Compression plagiarism: An “under-recognized variety” that software will miss

Michael Dougherty

If you’re interested in plagiarism in the scholarly literature nowadays, you’ve probably come across the name Michael Dougherty. Dougherty’s efforts to root out plagiarism has led to dozens of retractions, including several by a prominent priest. In a new paper in Argumentation, Dougherty, author of the recent book Correcting the Scholarly Record for Research Integrity: In the Aftermath of Plagiarism, has coined a new term: “compression plagiarism.” We asked him more about the phenomenon, which Dougherty says “is invisible to unsuspecting readers and immune to anti-plagiarism software.”

Retraction Watch (RW): You define a term that is new to us: Compression plagiarism. What is compression plagiarism, and why is it particularly problematic?

Michael Dougherty (MD): I use the term “compression plagiarism” to describe a phenomenon I have been seeing in the published research literature: the distillation of a lengthy scholarly text into a short one, with the short one published under different authorship. The typical case involves the compression of a book into an article, so that the article is pieced together from sentences extracted from the beginning, middle, and end of the book. Sometimes the book’s paragraphs are abbreviated into sentences, or long sentences are abbreviated into short ones. Cases of compression plagiarism pose significant challenges for readers and editors, since these cases are apparently immune to standard text-matching software, invisible to unsuspecting readers, and often unrecognized even by those familiar with the original source text. I have seen cases where researchers cite both the source text and the plagiarizing article together; such researchers apparently have missed that the shorter work is a compression of the longer one.

RW: Can you provide an example of what a case might look like?

MD: The first part of my paper in the journal Argumentation describes in general the phenomenon of compression plagiarism, and the second part examines a suspected case of it. I argue that a short 4.5-page article by “N.” that appeared in the same journal in 2006 appears to be a compression of an uncited 490-page 1992 book in German by the philosopher Stefan Gosepath.

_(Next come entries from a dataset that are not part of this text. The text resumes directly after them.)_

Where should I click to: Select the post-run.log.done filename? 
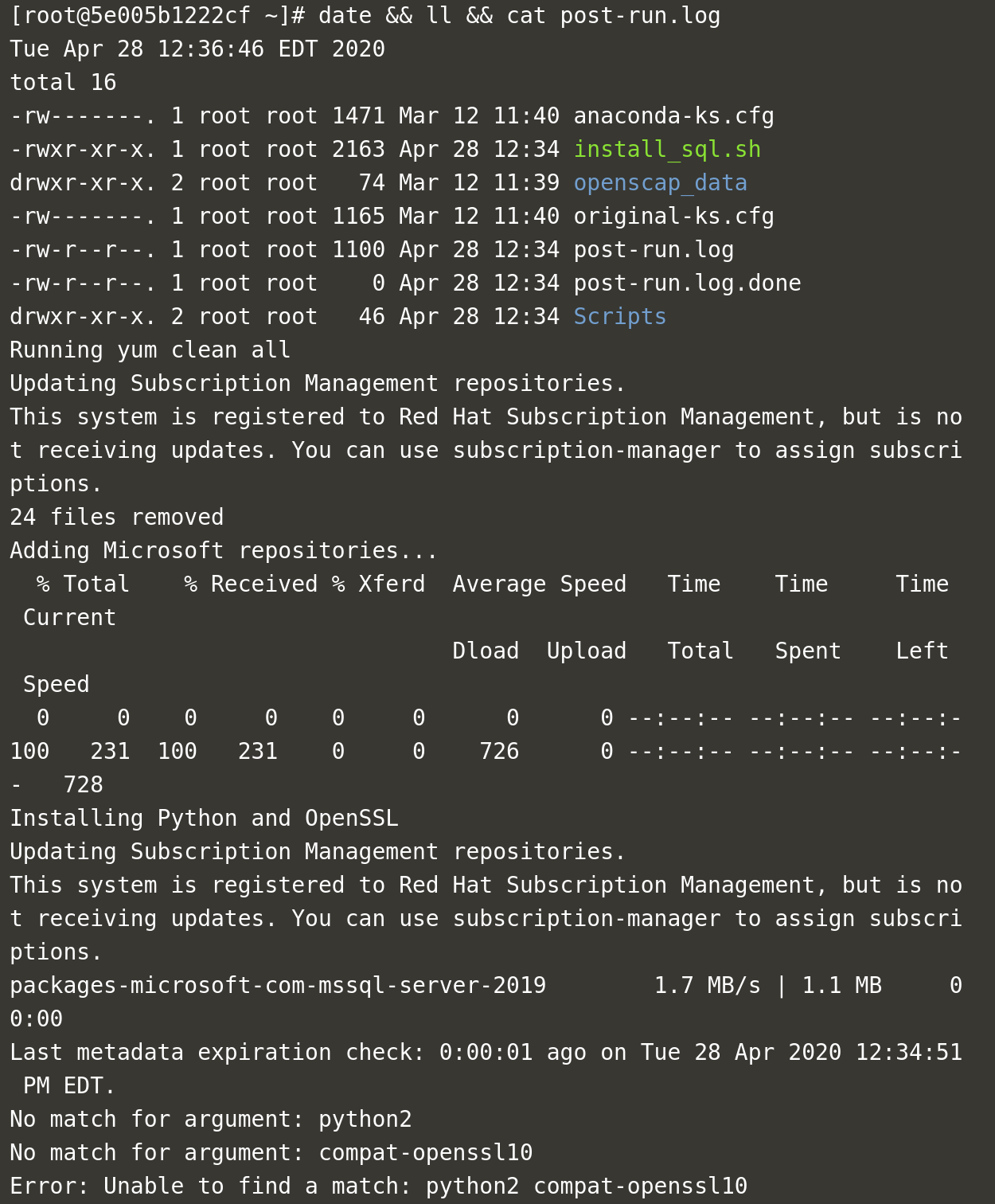[687, 283]
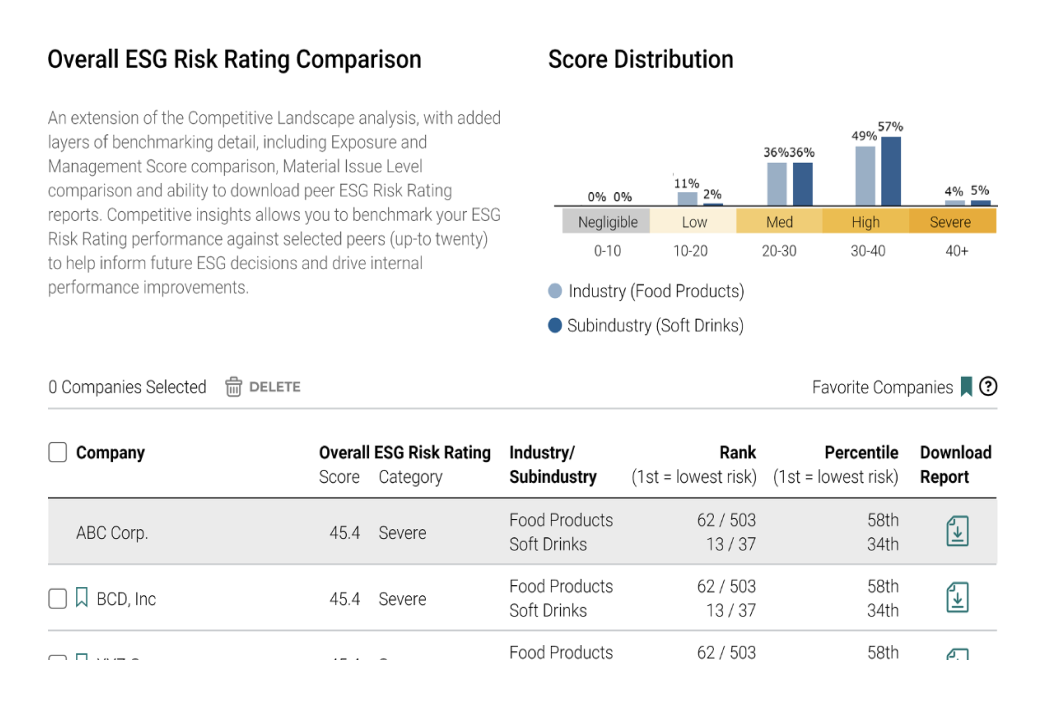
Task: Sort by Overall ESG Risk Rating header
Action: click(x=404, y=453)
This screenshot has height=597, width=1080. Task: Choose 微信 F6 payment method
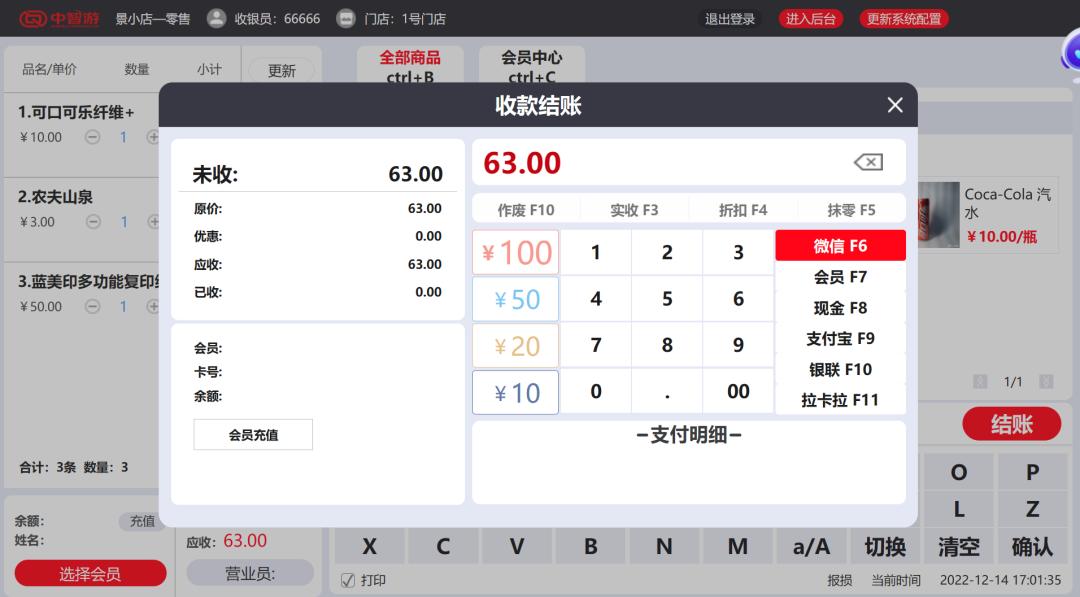[x=840, y=245]
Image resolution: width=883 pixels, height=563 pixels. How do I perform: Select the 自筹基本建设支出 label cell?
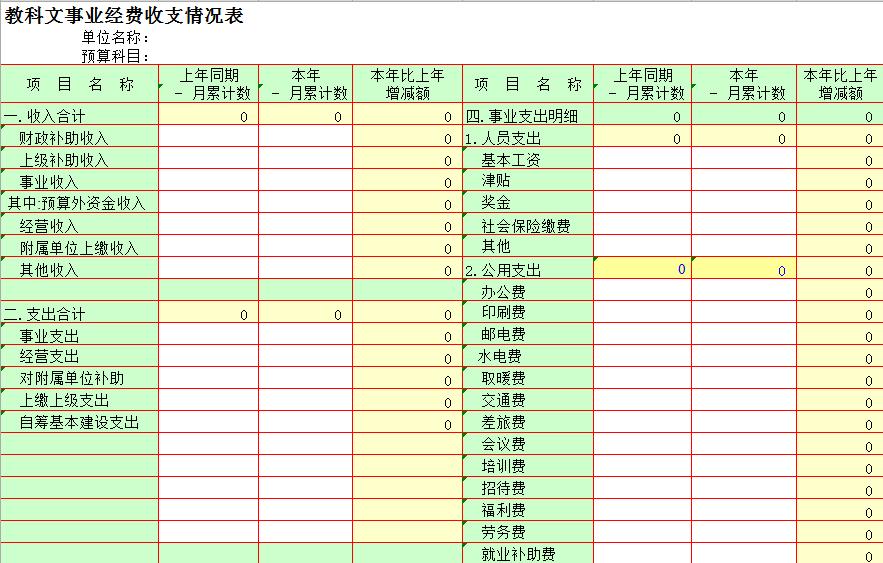click(x=79, y=422)
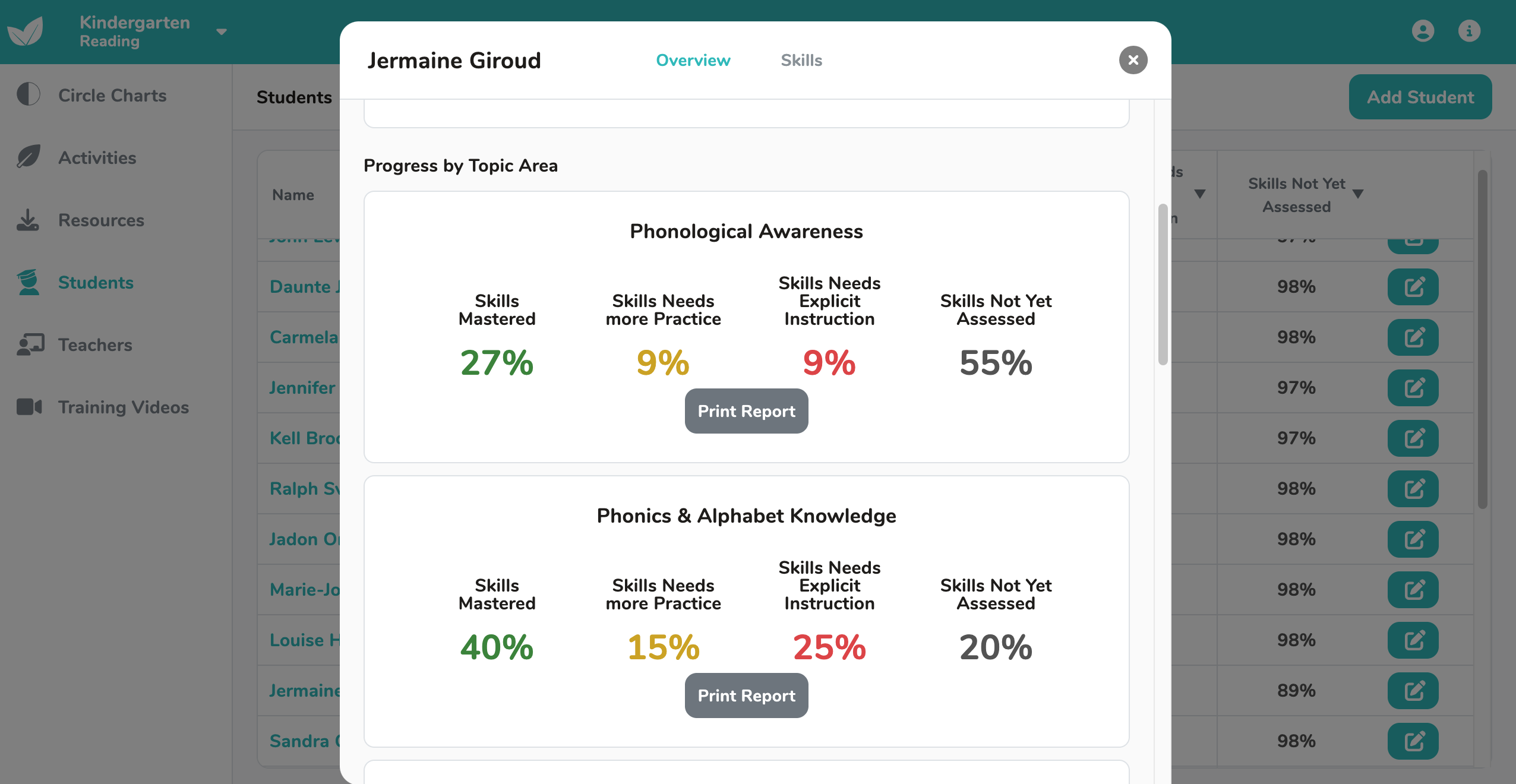Screen dimensions: 1516x784
Task: Click the modal's vertical scrollbar thumb
Action: pos(1163,285)
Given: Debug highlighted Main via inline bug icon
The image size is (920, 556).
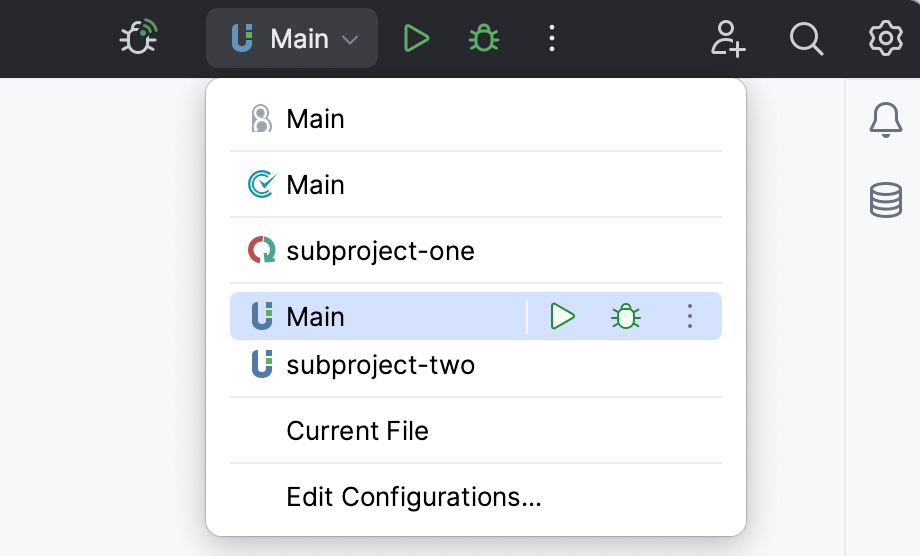Looking at the screenshot, I should click(626, 317).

In this case, we are dealing with both suspected compression plagiarism and suspected translation plagiarism in the same article. Here are two of the pieces of evidence that I include in the paper, showing that texts in the 2006 article appear to derive from the beginning and middle of Gosepath’s uncited lengthy book:

As I observe in my paper, if this case of suspected compression plagiarism is, in fact, a demonstrated case of compression plagiarism, then the following unpleasant claims are true. First, Gosepath, the original author, is denied credit for his 1992 original work when it re-appears in compressed form under N.’s name in the 2006 article. Second, Gosepath’s work therefore has a double representation in the body of published research literature: first as Gosepath 1992 and then as N. 2006. Readers unwittingly encounter the arguments of Gosepath through the proxy of N. 2006, and this phenomenon engenders errors about whom the principal interlocutors in the academic debate truly are. Furthermore, there is an ongoing severe corruption of the downstream literature, since when other researchers positively cite N. 2006, they unwittingly credit to N. what should be credited to Gosepath.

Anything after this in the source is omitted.